Brief: Rewrite the rows below, changing every "Where should I click to" to "Which spot should I click to" and leaving everything else untouched.

[Element lookup records]
[Begin]

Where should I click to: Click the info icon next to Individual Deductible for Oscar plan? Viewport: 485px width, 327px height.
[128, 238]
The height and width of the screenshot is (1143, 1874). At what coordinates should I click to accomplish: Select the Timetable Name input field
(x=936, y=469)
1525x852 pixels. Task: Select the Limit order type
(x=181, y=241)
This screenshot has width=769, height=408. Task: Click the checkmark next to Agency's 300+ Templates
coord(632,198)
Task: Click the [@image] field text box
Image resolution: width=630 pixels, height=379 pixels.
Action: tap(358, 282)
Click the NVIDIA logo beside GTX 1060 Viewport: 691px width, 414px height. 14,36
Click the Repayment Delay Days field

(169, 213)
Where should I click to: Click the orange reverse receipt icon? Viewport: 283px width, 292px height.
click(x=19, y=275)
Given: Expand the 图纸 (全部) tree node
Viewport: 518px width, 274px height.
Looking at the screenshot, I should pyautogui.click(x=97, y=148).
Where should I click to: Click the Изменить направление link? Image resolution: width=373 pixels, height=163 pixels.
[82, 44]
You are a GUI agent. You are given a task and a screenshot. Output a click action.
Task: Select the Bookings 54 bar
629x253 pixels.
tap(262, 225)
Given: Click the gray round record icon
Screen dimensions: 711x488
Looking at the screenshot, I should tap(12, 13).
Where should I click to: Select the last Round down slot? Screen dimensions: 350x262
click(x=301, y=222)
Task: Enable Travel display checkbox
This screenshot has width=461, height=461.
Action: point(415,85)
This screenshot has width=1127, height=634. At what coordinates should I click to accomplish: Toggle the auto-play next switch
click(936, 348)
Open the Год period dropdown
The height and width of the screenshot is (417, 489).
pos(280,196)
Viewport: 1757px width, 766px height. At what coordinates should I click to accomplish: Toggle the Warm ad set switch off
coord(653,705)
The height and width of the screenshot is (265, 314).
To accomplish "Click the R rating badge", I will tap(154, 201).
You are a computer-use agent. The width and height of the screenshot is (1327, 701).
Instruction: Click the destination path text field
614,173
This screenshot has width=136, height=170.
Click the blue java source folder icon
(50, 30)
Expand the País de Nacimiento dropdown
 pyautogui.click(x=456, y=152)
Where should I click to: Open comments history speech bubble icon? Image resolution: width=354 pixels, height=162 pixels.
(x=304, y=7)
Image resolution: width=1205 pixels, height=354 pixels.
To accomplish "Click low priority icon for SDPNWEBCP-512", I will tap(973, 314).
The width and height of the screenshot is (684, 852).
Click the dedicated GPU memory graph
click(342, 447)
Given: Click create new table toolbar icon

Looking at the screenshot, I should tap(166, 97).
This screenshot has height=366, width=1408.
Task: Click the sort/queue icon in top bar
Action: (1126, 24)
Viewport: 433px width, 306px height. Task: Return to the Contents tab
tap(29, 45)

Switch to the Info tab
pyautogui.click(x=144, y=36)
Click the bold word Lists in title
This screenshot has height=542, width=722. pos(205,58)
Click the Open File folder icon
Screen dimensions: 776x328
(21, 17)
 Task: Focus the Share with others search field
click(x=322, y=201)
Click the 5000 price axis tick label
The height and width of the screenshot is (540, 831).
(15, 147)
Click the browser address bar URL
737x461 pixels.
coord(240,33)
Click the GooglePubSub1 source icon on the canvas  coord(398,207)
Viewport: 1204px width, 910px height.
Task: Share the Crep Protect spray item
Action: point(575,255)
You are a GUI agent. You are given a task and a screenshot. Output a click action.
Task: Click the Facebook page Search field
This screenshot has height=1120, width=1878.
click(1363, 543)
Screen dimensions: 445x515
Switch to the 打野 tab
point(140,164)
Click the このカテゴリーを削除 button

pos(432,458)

[End]

Solution to the problem:
Which spot should I click to: Click the info icon next to Individual Deductible for Oscar plan? Viewport: 485px width, 327px height.
[128, 238]
The height and width of the screenshot is (1143, 1874). At what coordinates should I click to accomplish: Select the Timetable Name input field
(x=936, y=469)
1525x852 pixels. Task: Select the Limit order type
(x=181, y=241)
This screenshot has width=769, height=408. Task: Click the checkmark next to Agency's 300+ Templates
coord(632,198)
Task: Click the [@image] field text box
Image resolution: width=630 pixels, height=379 pixels.
Action: tap(358, 282)
Click the NVIDIA logo beside GTX 1060 Viewport: 691px width, 414px height. 14,36
Click the Repayment Delay Days field

(169, 213)
Which spot should I click to: Click the orange reverse receipt icon? Viewport: 283px width, 292px height.
click(x=19, y=275)
Given: Expand the 图纸 (全部) tree node
Viewport: 518px width, 274px height.
Looking at the screenshot, I should pyautogui.click(x=97, y=148).
Which spot should I click to: Click the Изменить направление link? Image resolution: width=373 pixels, height=163 pixels.
[82, 44]
You are a GUI agent. You are given a task and a screenshot. Output a click action.
Task: Select the Bookings 54 bar
629x253 pixels.
tap(262, 225)
Given: Click the gray round record icon
Screen dimensions: 711x488
Looking at the screenshot, I should tap(12, 13).
Which spot should I click to: Select the last Round down slot? Screen dimensions: 350x262
click(x=301, y=222)
Task: Enable Travel display checkbox
This screenshot has width=461, height=461.
Action: point(415,85)
This screenshot has width=1127, height=634. At what coordinates should I click to accomplish: Toggle the auto-play next switch
click(936, 348)
Open the Год period dropdown
The height and width of the screenshot is (417, 489).
pos(280,196)
Viewport: 1757px width, 766px height. At what coordinates should I click to accomplish: Toggle the Warm ad set switch off
coord(653,705)
The height and width of the screenshot is (265, 314).
To accomplish "Click the R rating badge", I will tap(154, 201).
You are a computer-use agent. The width and height of the screenshot is (1327, 701).
Instruction: Click the destination path text field
614,173
This screenshot has width=136, height=170.
Click the blue java source folder icon
(50, 30)
Expand the País de Nacimiento dropdown
 pyautogui.click(x=456, y=152)
Which spot should I click to: Open comments history speech bubble icon? Image resolution: width=354 pixels, height=162 pixels.
(x=304, y=7)
Image resolution: width=1205 pixels, height=354 pixels.
To accomplish "Click low priority icon for SDPNWEBCP-512", I will tap(973, 314).
The width and height of the screenshot is (684, 852).
Click the dedicated GPU memory graph
click(342, 447)
Given: Click create new table toolbar icon

Looking at the screenshot, I should tap(166, 97).
This screenshot has height=366, width=1408.
Task: Click the sort/queue icon in top bar
Action: (1126, 24)
Viewport: 433px width, 306px height. Task: Return to the Contents tab
tap(29, 45)

Switch to the Info tab
pyautogui.click(x=144, y=36)
Click the bold word Lists in title
This screenshot has height=542, width=722. pos(205,58)
Click the Open File folder icon
Screen dimensions: 776x328
(21, 17)
 Task: Focus the Share with others search field
click(x=322, y=201)
Click the 5000 price axis tick label
The height and width of the screenshot is (540, 831).
(15, 147)
Click the browser address bar URL
737x461 pixels.
coord(240,33)
Click the GooglePubSub1 source icon on the canvas  coord(398,207)
Viewport: 1204px width, 910px height.
Task: Share the Crep Protect spray item
Action: point(575,255)
You are a GUI agent. You are given a task and a screenshot. Output a click action.
Task: Click the Facebook page Search field
This screenshot has height=1120, width=1878.
click(1363, 543)
Screen dimensions: 445x515
Switch to the 打野 tab
point(140,164)
Click the このカテゴリーを削除 button

pos(432,458)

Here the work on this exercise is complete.